**Task to complete**.
For the entries below, report the number of lines containing "agent", without any other content.

Dataset records:
□ □ □

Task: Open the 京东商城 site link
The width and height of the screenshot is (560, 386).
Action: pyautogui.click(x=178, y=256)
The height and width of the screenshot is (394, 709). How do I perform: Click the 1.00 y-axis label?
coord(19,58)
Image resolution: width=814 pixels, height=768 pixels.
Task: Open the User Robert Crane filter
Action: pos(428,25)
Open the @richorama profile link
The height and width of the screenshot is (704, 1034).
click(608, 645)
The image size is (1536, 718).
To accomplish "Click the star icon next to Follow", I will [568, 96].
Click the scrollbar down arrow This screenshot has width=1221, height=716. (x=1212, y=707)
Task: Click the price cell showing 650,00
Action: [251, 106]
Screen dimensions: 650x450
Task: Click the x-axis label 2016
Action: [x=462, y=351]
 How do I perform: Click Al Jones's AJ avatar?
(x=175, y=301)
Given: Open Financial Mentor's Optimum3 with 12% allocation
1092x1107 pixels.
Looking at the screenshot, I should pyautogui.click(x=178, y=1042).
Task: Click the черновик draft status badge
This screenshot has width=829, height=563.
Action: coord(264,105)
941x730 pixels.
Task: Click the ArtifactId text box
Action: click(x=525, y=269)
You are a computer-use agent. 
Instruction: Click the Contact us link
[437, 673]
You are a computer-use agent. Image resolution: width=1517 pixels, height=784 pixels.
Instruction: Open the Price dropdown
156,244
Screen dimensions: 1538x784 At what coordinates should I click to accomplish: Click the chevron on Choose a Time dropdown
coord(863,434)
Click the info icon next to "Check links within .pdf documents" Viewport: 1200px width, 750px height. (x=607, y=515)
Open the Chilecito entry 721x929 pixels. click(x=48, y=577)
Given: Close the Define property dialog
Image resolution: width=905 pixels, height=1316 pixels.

□ □ □

**Response for this exercise**.
2